There is no sin that cannot be prevented when a believer is walking in obedience to God’s Word. Moreover, the increased spiritual growth of the believer is the ultimate prevention program to resist sin and advance fruitfulness: “That ye might walk worthy of the Lord unto all pleasing, being fruitful in every good work, and increasing in the knowledge of God” (Colossians:1:10). “If ye continue in my word, then are ye my disciples indeed; And ye shall know the truth, and the truth shall make you free” (John:8:31-32).
Although many Bible-believing fellowships would agree with what is stated above, rarely does their approval mean that they have put those principles into practice. Too often, very little discernment is used in biblically evaluating their approach to counseling. Most would claim that they provide “biblical counseling”—meaning they disdain professional psychotherapy in favor of counseling from the Word of God. Yet a worldly leaven is too often introduced as churches reject psychotherapeutic concepts but fall prey to “the way the professionals do it.” In the spirit of 2 Corinthians:13:5 and 1 Thessalonians:5:21 (“Examine yourselves, whether ye be in the faith; prove your own selves.” “Prove all things; hold fast that which is good.”), we would encourage fellowships that desire to be faithful to the Scriptures to consider these biblically contrary practices:
1) If counseling in a church becomes the function of an individual or a select few, that procedure rejects the biblical instruction that all should be involved in ministering to one another. It also puts a tremendous burden on the counselor (pastor or trained biblical counselor), and it erroneously sets that individual up as the one to go to in order to have life’s problems solved.
2) If an individual has been selected as a church’s “biblical counselor,” does he or she betray the biblical way in practice? Does what takes place involve any of the following:
a) Counseling by hourly appointments over an extended period of time
b) Charging a fee or soliciting donations for services rendered
c) Avoiding fellowship with counselees outside of the counseling sessions
d) A male counselor counseling a female, or a female counselor counseling a male
e) Searching a counselee’s past to “discover” supposed issues that determine or influence present behavior
f) Allowing counselees to “unload” on spouses or those with whom he or she has a relationship issue
g) Attempting to know the heart of the counselee with regard to the veracity of what is being admitted
h) Encouraging a counselee to be “transparent”

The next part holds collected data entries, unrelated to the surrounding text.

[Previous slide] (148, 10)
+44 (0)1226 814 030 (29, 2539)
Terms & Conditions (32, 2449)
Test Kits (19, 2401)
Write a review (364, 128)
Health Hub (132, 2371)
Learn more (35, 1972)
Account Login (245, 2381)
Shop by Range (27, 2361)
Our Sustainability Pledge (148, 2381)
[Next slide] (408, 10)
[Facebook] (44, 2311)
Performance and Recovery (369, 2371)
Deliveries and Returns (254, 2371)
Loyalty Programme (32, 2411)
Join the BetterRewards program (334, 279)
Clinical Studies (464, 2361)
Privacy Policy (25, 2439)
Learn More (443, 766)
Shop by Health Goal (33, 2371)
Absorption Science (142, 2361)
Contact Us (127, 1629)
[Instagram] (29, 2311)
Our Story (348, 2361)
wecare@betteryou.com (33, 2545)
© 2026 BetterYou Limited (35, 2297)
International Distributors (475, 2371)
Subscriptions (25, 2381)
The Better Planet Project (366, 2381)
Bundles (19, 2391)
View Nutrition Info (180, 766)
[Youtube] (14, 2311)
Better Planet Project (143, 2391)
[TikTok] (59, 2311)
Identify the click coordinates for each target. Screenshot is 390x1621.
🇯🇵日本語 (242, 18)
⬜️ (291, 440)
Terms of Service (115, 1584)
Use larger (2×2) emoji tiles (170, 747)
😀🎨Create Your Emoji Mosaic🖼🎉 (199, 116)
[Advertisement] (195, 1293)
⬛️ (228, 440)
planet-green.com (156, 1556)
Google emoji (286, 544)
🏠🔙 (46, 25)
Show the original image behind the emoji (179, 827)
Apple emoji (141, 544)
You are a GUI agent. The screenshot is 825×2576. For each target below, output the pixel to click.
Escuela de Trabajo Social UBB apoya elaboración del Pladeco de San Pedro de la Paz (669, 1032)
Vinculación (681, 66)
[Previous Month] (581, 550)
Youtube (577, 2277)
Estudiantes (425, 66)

As you may have perceived in this list, all are compatible with professional psychological counseling and are contrary to God’s instructions for believers to minister to one another. They are also rife with problems, according to studies by research psychologists themselves. Counseling by appointments of usually an hourly duration for a fee turns the counselor into a “paid friend.” Friendships “outside the office” between counselor and counselee are considered a breach of professional ethics. Counseling between males and females has often led to sexual involvement. Delving into the past is a Freudian concept known as “psychic determinism,” which has led to the inducing of destructive beliefs, such as the creation of false memories. “Unloading,” or “venting,” has been shown to be more emotionally damaging than holding something within. Denigrating a spouse or someone in a relationship “gone bad” greatly inhibits reconciliation. Transparency is nearly always selective, lacks honesty, and is biased in favor of the counselee. Obviously, if such concepts don’t work for secular counselors, they won’t work for “biblical” counselors. Pragmatism, however, is not the standard for a follower of Christ. Doing things His way is.
How the body of Christ goes about ministering to one another in their fellowships is exceedingly significant beyond the practical considerations, although we can thank the Lord for seeing much fruit borne through our obedience to His instructions. In 2 Timothy 3, Paul writes what I believe is specifically directed at our generation, which even the world has recognized as our psychologized society, the “me” generation. Prophetically, he declares that “in the last days perilous times shall come.” In verses 2 through 5 one could not identify the “perilous” consequences of psychological counseling any more clearly than the results of an epidemic of humanity’s being “lovers of their own selves,” generating those who are “covetous, boasters, proud, blasphemers, disobedient to parents, unthankful, unholy, Without natural affection, trucebreakers, false accusers, incontinent, fierce, despisers of those that are good, Traitors, heady, highminded, lovers of pleasures more than lovers of God; Having a form of godliness, but denying the power thereof: from such turn away.”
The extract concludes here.